**The problem**. Rewrite everything from the start of the records down to the line containing "click(310, 192)", putting "Display size" wherever "Screen dimensions" appears and leaving the rest unchanged.

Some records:
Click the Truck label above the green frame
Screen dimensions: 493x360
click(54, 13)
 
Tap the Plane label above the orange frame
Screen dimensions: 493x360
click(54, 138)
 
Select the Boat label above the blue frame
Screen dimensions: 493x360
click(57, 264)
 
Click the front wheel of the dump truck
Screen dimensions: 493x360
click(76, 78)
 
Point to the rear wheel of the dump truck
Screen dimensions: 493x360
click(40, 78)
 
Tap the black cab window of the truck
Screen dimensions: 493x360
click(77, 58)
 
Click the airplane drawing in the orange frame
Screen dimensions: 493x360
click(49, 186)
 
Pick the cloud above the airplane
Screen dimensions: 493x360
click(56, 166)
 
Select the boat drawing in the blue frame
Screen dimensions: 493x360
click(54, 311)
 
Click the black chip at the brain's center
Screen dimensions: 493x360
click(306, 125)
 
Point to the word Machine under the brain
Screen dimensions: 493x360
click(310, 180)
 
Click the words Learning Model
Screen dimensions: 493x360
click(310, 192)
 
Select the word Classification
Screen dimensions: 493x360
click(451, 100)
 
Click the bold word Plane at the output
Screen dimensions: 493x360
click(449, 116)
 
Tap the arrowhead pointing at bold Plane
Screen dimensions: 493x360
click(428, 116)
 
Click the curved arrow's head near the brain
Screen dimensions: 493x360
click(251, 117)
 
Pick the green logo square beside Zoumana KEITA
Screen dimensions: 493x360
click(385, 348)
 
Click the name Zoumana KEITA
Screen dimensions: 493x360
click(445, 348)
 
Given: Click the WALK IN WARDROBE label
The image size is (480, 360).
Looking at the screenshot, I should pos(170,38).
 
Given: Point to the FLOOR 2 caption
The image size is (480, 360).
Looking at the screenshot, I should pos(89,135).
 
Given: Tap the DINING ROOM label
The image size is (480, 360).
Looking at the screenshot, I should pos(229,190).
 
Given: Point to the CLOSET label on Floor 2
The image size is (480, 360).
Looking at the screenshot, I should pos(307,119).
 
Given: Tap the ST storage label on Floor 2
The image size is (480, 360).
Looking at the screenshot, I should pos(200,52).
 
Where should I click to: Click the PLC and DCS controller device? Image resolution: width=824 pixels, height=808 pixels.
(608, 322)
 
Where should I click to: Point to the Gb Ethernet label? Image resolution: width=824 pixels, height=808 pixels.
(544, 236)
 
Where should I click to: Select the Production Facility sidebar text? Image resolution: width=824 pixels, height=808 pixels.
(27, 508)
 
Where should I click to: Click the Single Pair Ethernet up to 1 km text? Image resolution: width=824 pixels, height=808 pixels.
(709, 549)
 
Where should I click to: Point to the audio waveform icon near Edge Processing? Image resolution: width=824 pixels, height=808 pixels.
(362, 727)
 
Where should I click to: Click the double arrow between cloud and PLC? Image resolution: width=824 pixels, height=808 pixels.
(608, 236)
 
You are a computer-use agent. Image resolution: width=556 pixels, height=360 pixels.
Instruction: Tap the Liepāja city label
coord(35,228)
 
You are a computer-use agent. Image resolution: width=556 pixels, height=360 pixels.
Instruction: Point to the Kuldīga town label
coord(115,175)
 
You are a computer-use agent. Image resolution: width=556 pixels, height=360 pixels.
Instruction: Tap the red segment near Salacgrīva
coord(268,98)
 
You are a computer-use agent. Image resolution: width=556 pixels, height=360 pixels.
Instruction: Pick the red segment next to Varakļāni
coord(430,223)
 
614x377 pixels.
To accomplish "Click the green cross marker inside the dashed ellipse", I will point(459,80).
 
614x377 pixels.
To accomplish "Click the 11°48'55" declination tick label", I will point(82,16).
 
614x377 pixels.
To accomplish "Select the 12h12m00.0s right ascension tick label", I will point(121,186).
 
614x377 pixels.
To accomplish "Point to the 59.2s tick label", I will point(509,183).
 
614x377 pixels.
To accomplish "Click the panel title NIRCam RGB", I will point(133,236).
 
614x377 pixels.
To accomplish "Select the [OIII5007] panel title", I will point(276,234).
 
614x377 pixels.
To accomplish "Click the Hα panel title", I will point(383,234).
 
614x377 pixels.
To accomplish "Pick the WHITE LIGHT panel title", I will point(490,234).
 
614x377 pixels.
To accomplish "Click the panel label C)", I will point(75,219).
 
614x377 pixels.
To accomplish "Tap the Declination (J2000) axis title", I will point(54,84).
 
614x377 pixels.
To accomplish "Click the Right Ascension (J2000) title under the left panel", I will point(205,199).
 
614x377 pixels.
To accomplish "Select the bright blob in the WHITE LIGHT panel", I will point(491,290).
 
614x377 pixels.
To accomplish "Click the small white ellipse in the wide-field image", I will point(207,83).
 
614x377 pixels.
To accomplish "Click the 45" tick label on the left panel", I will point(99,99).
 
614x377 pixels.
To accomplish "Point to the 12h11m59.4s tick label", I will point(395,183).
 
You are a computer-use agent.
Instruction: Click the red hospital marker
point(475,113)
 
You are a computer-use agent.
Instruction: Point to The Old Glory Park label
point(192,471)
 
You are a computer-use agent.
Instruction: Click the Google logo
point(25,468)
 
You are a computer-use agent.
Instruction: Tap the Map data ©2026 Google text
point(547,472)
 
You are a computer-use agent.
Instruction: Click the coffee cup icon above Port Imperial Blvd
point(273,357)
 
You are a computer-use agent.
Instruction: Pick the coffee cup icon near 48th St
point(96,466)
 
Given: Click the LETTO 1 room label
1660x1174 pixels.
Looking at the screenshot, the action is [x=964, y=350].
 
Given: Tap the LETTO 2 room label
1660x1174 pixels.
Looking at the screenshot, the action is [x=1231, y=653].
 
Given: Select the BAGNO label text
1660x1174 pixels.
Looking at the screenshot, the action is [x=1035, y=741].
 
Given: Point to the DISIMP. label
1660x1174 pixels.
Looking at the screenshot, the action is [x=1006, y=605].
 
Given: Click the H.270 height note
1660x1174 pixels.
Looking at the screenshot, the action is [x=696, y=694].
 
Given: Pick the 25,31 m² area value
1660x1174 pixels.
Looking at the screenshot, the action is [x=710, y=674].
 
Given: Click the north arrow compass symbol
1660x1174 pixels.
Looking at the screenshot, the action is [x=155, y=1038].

**Result**.
Click the Truck label above the green frame
Display size: 493x360
click(54, 13)
 
Tap the Plane label above the orange frame
Display size: 493x360
click(54, 138)
 
Select the Boat label above the blue frame
Display size: 493x360
click(57, 264)
 
Click the front wheel of the dump truck
Display size: 493x360
click(76, 78)
 
Point to the rear wheel of the dump truck
Display size: 493x360
click(40, 78)
 
Tap the black cab window of the truck
Display size: 493x360
click(77, 58)
 
Click the airplane drawing in the orange frame
Display size: 493x360
click(49, 186)
 
Pick the cloud above the airplane
Display size: 493x360
click(56, 166)
 
Select the boat drawing in the blue frame
Display size: 493x360
click(54, 311)
 
Click the black chip at the brain's center
Display size: 493x360
click(306, 125)
 
Point to the word Machine under the brain
Display size: 493x360
click(310, 180)
 
Click the words Learning Model
Display size: 493x360
click(310, 192)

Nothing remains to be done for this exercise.